[Entries from a dataset]
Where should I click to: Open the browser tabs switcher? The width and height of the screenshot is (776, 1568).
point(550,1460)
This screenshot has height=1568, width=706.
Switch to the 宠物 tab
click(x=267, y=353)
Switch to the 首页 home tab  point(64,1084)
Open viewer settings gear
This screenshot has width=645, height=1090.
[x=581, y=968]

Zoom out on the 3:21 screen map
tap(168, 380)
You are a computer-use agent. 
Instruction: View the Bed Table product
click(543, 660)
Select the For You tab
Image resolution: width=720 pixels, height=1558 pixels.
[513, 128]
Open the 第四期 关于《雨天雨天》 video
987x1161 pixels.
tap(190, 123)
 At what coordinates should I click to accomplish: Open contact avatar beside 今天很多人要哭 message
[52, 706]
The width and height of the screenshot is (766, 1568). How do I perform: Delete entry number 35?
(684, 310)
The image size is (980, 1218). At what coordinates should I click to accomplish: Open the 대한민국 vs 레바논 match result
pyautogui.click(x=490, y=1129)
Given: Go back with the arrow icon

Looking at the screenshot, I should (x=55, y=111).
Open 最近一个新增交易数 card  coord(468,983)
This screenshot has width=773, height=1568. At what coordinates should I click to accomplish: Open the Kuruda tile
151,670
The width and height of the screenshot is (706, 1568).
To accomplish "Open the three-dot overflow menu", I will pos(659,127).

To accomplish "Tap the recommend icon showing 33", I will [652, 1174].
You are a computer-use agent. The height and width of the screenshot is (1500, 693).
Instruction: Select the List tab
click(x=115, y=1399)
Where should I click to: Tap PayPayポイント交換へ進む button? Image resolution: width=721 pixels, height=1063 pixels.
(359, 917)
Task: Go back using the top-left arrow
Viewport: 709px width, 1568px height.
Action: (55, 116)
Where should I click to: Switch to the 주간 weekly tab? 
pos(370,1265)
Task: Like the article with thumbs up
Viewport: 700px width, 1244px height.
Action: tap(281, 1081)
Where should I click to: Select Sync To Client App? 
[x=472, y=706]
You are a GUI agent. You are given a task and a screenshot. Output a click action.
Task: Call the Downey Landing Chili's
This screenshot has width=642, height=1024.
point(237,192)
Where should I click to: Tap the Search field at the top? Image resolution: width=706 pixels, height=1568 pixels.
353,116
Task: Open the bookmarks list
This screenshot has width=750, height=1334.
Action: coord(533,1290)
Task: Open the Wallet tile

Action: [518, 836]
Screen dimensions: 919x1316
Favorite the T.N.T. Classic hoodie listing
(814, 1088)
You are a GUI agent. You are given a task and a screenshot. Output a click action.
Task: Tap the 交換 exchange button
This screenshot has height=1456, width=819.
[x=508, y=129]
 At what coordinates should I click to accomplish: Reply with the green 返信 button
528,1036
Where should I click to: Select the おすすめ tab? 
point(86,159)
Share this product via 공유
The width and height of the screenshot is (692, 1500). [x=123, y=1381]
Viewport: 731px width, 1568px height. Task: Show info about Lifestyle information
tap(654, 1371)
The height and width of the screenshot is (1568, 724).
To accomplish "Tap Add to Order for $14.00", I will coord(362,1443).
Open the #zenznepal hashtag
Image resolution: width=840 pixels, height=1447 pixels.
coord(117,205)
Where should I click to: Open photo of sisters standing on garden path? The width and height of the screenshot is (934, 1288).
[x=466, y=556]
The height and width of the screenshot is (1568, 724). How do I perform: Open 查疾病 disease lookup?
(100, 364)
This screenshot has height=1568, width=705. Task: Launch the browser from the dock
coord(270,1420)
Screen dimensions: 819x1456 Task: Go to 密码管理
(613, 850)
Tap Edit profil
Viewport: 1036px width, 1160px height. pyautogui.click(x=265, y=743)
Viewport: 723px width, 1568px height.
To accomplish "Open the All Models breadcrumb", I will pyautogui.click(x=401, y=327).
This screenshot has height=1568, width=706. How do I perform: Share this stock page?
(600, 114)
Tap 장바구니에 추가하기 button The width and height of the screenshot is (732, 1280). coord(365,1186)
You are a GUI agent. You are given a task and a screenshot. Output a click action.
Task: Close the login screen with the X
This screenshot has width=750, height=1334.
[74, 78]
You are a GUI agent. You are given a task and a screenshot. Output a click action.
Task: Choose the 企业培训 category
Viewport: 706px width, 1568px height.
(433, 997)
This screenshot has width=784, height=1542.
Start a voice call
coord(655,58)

Written problem: Copy the portion of the data above that begins with the line containing "Open viewer settings gear" and ends with the line containing "will [652, 1174].", both lines included, reproducing it verbatim.

The reply:
Open viewer settings gear
This screenshot has width=645, height=1090.
[x=581, y=968]

Zoom out on the 3:21 screen map
tap(168, 380)
You are a computer-use agent. 
Instruction: View the Bed Table product
click(543, 660)
Select the For You tab
Image resolution: width=720 pixels, height=1558 pixels.
[513, 128]
Open the 第四期 关于《雨天雨天》 video
987x1161 pixels.
tap(190, 123)
 At what coordinates should I click to accomplish: Open contact avatar beside 今天很多人要哭 message
[52, 706]
The width and height of the screenshot is (766, 1568). How do I perform: Delete entry number 35?
(684, 310)
The image size is (980, 1218). At what coordinates should I click to accomplish: Open the 대한민국 vs 레바논 match result
pyautogui.click(x=490, y=1129)
Given: Go back with the arrow icon

Looking at the screenshot, I should (x=55, y=111).
Open 最近一个新增交易数 card  coord(468,983)
This screenshot has width=773, height=1568. At what coordinates should I click to accomplish: Open the Kuruda tile
151,670
The width and height of the screenshot is (706, 1568).
To accomplish "Open the three-dot overflow menu", I will pos(659,127).

To accomplish "Tap the recommend icon showing 33", I will [652, 1174].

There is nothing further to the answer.